If instead the SLNB is performed under local anaesthetic with a successive quadrantectomy and axillary dissection in standard recovery (Treatment 2B, Table 2), the total cost is €2866 offset by an income of €4596, leaving a margin of €1730.
From an economic point of view, Treatment 1, SLNB under general anaesthetic, had higher indirect costs with respect to Treatment 2, i.e. SLNB under local anaesthetic, and some of the direct costs were also higher: operating room personnel and recovery. As the income is the same for the two procedures, the margin is 42% higher if the SLN is negative, and 28% higher if the SLN is positive.
Table 1: SLNB during primary surgery
Table 2: SLNB in day hospital (local anaesthetic)
The use of SLNB is well established, and the procedural and economic differences between the two treatments are made evident here. From an economic point of view, carrying out a definitive histological examination of the SLN as opposed to an extemporal one allows a reduction in the time of the operation, meaning that more surgical interventions can be programmed successively, so reducing waiting lists and pathology laboratory expenses. By carrying out the SLNB under local anaesthetic, more precise programming of the definitive surgical treatment can be made in at least 60% of the cases so reducing the waiting list.
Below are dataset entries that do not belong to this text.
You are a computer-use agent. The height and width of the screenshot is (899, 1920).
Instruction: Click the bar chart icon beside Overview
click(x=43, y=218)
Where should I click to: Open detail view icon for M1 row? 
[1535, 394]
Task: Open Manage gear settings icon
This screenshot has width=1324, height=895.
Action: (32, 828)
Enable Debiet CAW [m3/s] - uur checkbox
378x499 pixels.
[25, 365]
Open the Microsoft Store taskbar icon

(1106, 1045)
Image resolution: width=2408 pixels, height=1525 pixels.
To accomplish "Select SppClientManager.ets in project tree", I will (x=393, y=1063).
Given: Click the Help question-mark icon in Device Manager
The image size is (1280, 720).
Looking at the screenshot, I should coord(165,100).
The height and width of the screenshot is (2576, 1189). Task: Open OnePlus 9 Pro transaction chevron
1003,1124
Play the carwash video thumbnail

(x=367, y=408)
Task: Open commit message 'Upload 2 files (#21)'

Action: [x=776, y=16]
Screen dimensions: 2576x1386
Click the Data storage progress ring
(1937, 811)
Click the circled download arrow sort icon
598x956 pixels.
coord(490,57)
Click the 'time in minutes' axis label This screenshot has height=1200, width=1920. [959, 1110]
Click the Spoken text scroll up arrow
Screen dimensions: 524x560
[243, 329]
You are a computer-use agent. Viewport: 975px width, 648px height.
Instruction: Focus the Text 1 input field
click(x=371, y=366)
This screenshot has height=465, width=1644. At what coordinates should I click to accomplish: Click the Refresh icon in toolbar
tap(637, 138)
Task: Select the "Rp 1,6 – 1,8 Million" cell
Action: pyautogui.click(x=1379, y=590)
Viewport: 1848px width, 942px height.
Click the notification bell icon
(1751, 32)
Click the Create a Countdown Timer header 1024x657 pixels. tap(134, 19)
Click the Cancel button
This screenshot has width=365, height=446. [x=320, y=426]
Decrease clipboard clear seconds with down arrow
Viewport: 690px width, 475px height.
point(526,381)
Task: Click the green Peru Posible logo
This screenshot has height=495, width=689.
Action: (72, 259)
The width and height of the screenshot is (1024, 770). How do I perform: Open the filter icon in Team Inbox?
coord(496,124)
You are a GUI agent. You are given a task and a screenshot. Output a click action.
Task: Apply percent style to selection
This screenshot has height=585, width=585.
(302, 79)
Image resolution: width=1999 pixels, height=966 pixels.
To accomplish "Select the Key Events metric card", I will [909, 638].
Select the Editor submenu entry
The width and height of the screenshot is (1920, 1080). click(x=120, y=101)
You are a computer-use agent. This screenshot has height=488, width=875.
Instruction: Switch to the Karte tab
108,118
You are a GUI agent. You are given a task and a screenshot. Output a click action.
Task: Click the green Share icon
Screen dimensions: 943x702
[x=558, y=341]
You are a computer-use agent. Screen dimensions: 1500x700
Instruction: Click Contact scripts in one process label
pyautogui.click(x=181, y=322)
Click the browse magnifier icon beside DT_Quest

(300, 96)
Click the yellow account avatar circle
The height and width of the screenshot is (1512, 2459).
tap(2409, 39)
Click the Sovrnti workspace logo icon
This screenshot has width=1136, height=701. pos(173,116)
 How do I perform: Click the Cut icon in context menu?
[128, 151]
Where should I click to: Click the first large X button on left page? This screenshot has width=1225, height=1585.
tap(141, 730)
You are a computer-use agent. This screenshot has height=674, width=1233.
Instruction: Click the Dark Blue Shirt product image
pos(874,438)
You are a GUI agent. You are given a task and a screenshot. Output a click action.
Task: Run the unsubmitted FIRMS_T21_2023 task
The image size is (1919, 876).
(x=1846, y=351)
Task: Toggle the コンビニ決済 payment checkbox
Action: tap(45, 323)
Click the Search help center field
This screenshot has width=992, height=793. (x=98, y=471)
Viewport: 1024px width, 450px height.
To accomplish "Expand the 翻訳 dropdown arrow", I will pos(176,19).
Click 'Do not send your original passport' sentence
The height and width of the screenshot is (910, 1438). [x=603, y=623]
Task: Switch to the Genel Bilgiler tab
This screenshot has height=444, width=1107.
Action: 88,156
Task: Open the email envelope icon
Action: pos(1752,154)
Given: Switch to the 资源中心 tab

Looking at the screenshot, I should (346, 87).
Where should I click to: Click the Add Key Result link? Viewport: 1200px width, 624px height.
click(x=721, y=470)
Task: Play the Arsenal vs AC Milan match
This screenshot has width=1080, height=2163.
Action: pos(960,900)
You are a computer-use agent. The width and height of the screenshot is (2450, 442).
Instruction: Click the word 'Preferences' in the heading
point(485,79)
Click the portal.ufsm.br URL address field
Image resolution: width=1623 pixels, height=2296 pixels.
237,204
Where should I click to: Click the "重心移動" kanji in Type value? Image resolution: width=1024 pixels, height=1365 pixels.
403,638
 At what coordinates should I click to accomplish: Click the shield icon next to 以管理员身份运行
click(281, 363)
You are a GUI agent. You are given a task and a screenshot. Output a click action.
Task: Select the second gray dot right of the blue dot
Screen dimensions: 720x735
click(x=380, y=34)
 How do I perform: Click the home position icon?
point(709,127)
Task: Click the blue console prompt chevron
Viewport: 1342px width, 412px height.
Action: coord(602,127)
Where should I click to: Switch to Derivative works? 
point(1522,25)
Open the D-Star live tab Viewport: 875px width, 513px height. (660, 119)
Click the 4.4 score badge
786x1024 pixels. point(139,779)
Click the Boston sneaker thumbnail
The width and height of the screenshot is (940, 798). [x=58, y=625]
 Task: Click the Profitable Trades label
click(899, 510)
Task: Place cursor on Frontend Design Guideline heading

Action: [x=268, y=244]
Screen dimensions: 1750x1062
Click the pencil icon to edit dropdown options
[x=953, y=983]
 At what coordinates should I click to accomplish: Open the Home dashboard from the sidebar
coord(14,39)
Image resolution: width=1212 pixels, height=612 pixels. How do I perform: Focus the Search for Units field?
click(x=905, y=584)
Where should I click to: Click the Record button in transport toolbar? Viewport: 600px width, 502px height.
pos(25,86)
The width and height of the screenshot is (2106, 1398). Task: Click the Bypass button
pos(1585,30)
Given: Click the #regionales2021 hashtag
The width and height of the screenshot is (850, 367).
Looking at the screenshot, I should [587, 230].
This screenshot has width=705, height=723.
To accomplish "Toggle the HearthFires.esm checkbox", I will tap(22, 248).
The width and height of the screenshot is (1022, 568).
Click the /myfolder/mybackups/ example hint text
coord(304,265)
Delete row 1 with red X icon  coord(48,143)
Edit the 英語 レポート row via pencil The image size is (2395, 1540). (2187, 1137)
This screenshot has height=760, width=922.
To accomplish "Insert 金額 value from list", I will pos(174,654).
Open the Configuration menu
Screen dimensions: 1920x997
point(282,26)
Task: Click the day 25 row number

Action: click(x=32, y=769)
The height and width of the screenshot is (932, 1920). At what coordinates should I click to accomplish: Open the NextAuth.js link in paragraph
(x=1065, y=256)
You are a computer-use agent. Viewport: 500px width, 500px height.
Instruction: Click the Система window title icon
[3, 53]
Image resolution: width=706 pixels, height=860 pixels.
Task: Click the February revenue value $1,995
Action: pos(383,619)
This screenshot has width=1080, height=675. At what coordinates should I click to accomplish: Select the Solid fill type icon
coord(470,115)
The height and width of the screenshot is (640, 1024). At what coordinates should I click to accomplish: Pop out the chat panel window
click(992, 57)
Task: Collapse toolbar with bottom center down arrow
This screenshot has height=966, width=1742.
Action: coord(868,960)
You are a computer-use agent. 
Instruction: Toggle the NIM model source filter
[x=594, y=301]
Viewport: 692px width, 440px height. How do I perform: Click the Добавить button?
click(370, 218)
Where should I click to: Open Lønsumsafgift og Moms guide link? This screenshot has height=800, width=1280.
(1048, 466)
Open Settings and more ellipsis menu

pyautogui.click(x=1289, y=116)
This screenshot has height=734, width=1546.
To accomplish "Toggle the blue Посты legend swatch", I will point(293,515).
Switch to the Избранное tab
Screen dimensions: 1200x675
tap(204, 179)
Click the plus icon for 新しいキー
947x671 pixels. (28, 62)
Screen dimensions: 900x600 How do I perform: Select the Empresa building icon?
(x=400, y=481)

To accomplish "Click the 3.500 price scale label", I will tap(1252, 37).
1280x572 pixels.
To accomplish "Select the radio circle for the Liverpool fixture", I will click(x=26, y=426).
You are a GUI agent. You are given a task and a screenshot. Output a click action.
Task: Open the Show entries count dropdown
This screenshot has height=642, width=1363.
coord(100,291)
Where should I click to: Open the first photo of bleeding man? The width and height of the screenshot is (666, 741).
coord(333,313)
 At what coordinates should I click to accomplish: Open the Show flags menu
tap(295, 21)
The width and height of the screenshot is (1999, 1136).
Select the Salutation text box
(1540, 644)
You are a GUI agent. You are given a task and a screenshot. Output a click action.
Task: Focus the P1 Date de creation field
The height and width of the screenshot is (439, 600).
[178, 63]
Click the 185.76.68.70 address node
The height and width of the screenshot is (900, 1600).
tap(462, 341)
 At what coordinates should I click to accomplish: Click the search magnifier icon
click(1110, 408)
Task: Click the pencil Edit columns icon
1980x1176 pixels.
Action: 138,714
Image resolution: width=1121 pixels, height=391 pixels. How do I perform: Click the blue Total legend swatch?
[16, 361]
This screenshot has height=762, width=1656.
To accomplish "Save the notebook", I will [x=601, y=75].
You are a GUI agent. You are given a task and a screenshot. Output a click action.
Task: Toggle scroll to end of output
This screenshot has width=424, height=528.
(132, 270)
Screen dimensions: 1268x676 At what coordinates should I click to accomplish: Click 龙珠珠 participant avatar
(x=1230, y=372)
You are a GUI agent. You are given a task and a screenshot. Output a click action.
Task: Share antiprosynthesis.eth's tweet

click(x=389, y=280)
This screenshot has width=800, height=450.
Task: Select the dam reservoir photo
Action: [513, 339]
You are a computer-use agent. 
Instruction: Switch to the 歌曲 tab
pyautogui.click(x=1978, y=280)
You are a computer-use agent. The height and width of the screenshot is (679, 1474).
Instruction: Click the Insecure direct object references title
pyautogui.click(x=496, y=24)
From this analysis, it also emerges that in cases that undergo axillary dissection due to SLN positivity in approximately 50% of cases the SLN is the only node affected. In these cases, axillary dissection of the histologically negative nodes does not influence the weight of the DRG as the initial positivity of the SLN is not taken into consideration. For the same procedure carried out under general anaesthetic, the positivity of a single SLN affects positively the weight of the DRG. This is the only real economic disadvantage of carrying out SLN under local anaesthetic.